Robert Williams confessed to murdering 3 women and trying to kill a 4th on a 3-day, 3 state rampage in 1977. Now, 20 years later and with only months until Williams’ execution, Bill Hance was on his way to talk about God’s Salvation with a convicted killer.
As Hance made his way to the Lincoln prison, he was not thinking about the crimes the man who he would eventually call Brother Bob had committed. He was simply concerned with helping a man who was looking for God’s salvation.
“It is not my place to judge when people ask me if I think the people in jail did it, I just say that we are all sinners,” Hance said.

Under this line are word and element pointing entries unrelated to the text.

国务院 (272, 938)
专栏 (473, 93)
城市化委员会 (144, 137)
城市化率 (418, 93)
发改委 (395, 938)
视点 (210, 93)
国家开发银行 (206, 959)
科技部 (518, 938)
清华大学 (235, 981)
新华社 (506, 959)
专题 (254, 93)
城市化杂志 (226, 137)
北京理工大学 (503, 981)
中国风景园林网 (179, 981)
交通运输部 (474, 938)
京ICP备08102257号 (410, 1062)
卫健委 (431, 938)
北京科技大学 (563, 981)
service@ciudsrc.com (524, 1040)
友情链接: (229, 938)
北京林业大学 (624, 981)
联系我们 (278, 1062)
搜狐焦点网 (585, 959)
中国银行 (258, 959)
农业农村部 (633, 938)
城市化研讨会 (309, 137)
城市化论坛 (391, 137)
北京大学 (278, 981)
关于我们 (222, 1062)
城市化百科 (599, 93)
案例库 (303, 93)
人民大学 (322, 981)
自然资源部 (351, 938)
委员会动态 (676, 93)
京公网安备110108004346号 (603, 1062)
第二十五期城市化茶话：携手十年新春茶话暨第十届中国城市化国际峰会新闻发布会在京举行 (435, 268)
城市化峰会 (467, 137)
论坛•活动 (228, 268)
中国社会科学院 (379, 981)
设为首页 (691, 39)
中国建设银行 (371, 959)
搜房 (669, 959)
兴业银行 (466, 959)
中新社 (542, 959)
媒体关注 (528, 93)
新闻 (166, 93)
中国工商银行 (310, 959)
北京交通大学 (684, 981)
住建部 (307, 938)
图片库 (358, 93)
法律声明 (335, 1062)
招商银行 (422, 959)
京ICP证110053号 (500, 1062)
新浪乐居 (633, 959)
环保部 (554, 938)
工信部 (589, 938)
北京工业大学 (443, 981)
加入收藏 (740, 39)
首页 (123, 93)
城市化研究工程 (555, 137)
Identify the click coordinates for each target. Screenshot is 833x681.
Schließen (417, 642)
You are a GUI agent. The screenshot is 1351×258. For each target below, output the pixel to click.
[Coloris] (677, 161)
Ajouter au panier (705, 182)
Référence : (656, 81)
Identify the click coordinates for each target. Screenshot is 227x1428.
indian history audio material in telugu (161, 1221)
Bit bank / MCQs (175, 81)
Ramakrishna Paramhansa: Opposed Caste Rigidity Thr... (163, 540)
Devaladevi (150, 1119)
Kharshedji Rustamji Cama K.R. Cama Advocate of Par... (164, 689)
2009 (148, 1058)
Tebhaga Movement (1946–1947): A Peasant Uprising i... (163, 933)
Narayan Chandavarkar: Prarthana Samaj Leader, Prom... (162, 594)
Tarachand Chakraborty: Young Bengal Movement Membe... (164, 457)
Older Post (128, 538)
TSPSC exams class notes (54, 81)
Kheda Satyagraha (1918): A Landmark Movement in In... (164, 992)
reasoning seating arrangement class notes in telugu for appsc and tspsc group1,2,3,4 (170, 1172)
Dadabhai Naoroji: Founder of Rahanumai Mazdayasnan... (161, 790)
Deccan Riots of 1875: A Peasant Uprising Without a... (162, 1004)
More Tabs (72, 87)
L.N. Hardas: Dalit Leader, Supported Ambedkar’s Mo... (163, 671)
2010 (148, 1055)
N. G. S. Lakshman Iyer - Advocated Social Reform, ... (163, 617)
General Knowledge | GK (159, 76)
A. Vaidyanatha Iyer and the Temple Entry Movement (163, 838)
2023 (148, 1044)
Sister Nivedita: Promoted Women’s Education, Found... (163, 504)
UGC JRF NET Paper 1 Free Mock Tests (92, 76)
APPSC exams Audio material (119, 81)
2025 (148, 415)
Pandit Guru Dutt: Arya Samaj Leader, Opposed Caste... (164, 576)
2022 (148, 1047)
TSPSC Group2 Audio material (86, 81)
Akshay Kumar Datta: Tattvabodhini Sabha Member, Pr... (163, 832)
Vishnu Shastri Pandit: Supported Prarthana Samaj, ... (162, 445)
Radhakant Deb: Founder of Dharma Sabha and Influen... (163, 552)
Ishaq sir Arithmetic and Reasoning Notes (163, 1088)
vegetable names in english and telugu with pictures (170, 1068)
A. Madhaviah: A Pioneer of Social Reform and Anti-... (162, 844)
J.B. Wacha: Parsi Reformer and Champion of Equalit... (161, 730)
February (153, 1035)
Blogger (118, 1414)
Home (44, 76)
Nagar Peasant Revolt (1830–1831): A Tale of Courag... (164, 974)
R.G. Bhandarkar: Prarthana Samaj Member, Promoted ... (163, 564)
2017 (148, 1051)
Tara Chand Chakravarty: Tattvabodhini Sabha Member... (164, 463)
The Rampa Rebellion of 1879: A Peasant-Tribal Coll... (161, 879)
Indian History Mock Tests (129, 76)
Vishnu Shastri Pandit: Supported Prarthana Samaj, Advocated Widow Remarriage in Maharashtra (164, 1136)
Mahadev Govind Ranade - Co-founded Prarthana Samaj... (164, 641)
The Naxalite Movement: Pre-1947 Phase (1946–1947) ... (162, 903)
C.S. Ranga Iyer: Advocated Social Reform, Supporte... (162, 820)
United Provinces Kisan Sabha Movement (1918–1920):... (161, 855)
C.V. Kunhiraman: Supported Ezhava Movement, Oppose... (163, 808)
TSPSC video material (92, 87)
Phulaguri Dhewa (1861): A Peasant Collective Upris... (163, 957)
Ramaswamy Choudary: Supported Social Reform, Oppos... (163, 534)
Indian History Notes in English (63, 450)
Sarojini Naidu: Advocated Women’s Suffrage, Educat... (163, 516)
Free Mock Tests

Hance began as a volunteer clergy member at prisons throughout Nebraska when he arrived in Lincoln in August of 1987. He began to volunteer with a member of his church to go and lead bible studies at the Lincoln Diagnostic Evaluation Center. After the first time, he told the volunteers he wouldn’t mind doing this and would even take early retirement from his job in order to run a halfway home and be the full-time prison minister.
Hance worked with prison inmates at various prisons to spread God’s message. He would convert many. Just this year, he estimates that around 100 inmates have been baptized.
Eventually, he found himself teaching a bible study on death row at the state’s maximum security prison in Tecumseh to some unlikely brothers in Christ.
Many believe that the people he teaches do not deserve God.
“Every time a person finds salvation, they have become a successful human being,” Hance said. “We all reach success at different points in our lives, and think a person dying lost is a terrible tragedy.”
Coming up on 33 years as a volunteer minister, Hance continues to preach The Word.
“Jesus said, ‘I was sick and in prison and you visited me. In as much, you’ve done at least to these you’ve done it to me.’ This morning I went out to the prison, and I visited with 13 inmates. And I visited with Jesus 13 times,” Hance said with a smile. “But there were another 600 inmates that I didn’t visit with, and they needed someone to visit them too.”